The key to the integration is that we talk with many people. I have many conversations with people working in the biology, physics, and mathematics fields. I need to roughly learn what their needs are and what kind of issues they are having trouble with. Once identifying the need, we start a research while building an understanding of different fields. Then, we take what we have studied and turn it into our own language. After this progress, we can start on the programming, apply mathematics, and start making predictions.

One example of such integrations we have achieved is in designing highly nano-scaled wires. In making conducting wires at the scale of single molecules, the questions people had were on how to design molecules that would assemble into shapes of the wire. I worked on predicting the kinds of molecules that are needed to make that assembly.

 

What are the biggest challenges you face while creating models for molecular structures?

The biggest challenge is that we have to make a lot of simplifications.
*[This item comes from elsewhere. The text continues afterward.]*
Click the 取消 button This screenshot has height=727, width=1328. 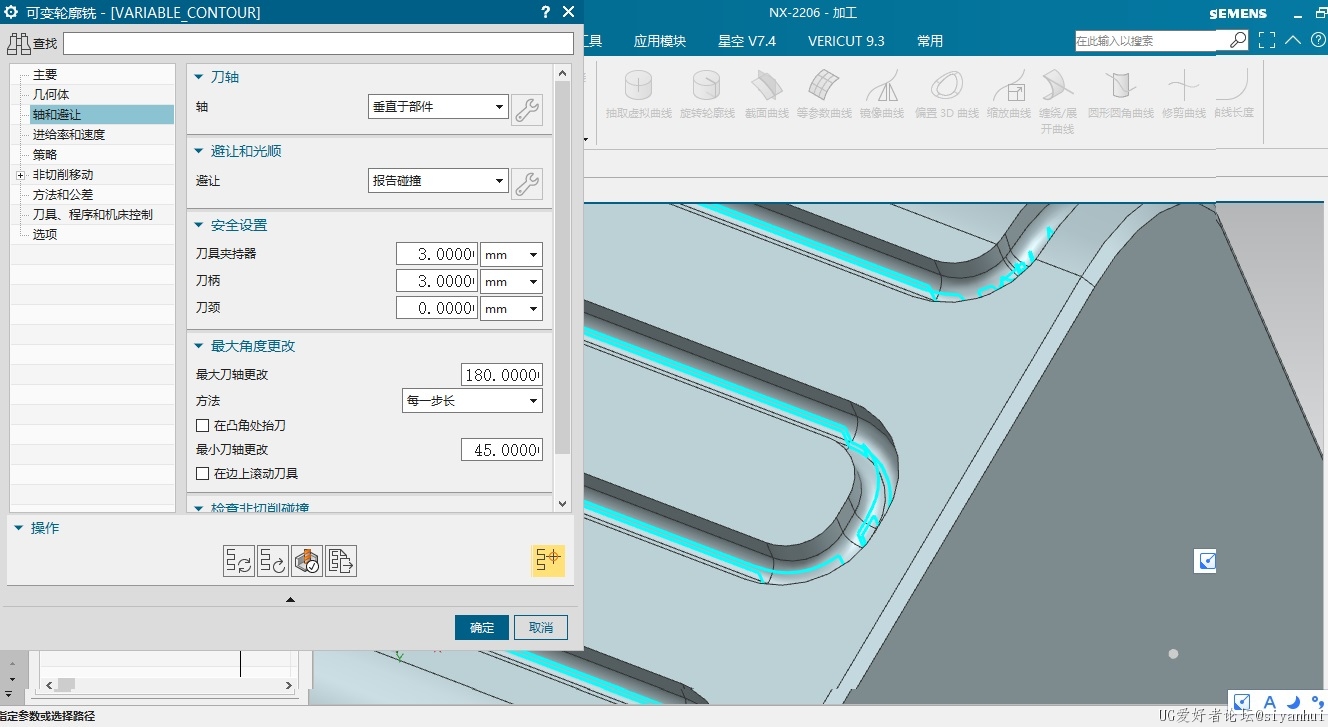pos(541,627)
In the real world, there are a great number of complications in the experiment. They have to consider impurities, and they cannot control variables perfectly — the temperature and the number of molecules they have in their system, for example. As a result, the systems that we study in the theory along with mathematics and simulation are not exactly the same as what is done experimentally. The predictions we make correspond to an ideal situation that is based on a simulation with a limited set of data, so it does not necessarily correspond exactly with the experiment. This is why correspondence is a significant concern. Finding a good compromise between studies that are simple enough to be studied with mathematics and simulation, and those that are useful in experimental studies is very tough and takes experience.